(Entries from a dataset)
☆ ☆ ☆ ☆ ☆ ☆ ☆

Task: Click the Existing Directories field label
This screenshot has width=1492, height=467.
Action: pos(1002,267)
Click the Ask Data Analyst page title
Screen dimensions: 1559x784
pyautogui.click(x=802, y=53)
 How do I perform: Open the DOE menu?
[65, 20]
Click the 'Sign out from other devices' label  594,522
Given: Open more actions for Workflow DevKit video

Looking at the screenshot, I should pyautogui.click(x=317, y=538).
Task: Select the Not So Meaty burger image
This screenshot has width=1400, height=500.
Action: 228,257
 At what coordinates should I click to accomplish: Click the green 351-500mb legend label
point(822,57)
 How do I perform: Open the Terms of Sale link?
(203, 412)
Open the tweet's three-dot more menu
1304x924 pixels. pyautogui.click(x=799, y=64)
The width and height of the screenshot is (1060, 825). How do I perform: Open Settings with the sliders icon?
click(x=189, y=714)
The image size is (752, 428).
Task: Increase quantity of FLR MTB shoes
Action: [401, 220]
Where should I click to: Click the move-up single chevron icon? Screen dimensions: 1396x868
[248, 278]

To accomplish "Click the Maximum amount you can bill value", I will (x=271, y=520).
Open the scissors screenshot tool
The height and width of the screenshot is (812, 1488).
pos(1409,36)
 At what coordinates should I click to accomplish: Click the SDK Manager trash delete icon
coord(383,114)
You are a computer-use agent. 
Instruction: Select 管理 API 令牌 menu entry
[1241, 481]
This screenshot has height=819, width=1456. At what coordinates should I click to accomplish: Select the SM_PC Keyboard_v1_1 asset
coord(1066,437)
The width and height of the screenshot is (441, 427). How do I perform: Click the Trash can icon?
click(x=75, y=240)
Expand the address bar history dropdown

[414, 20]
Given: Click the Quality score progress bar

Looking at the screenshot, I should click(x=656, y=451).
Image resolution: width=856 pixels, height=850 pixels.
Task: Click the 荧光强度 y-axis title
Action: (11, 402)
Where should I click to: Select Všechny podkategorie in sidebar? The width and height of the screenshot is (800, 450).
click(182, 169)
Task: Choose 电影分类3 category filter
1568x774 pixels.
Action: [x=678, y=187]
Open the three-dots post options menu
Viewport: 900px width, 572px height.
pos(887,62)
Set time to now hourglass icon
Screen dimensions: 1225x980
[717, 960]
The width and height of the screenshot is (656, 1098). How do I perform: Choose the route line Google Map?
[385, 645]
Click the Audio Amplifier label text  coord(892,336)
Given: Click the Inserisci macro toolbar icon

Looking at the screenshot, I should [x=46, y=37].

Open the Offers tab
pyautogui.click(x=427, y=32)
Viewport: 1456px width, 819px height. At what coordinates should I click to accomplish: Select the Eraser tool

☆ ☆ ☆ ☆ ☆ ☆ ☆

◆ **GOAL OF THE EXERCISE**:
Pick out each line in the entries above that contains the word "menu" and copy those lines in full.

◆ **EXPECTED OUTPUT**:
 How do I perform: Open the DOE menu?
Open the tweet's three-dot more menu
Instruction: Select 管理 API 令牌 menu entry
Open the three-dots post options menu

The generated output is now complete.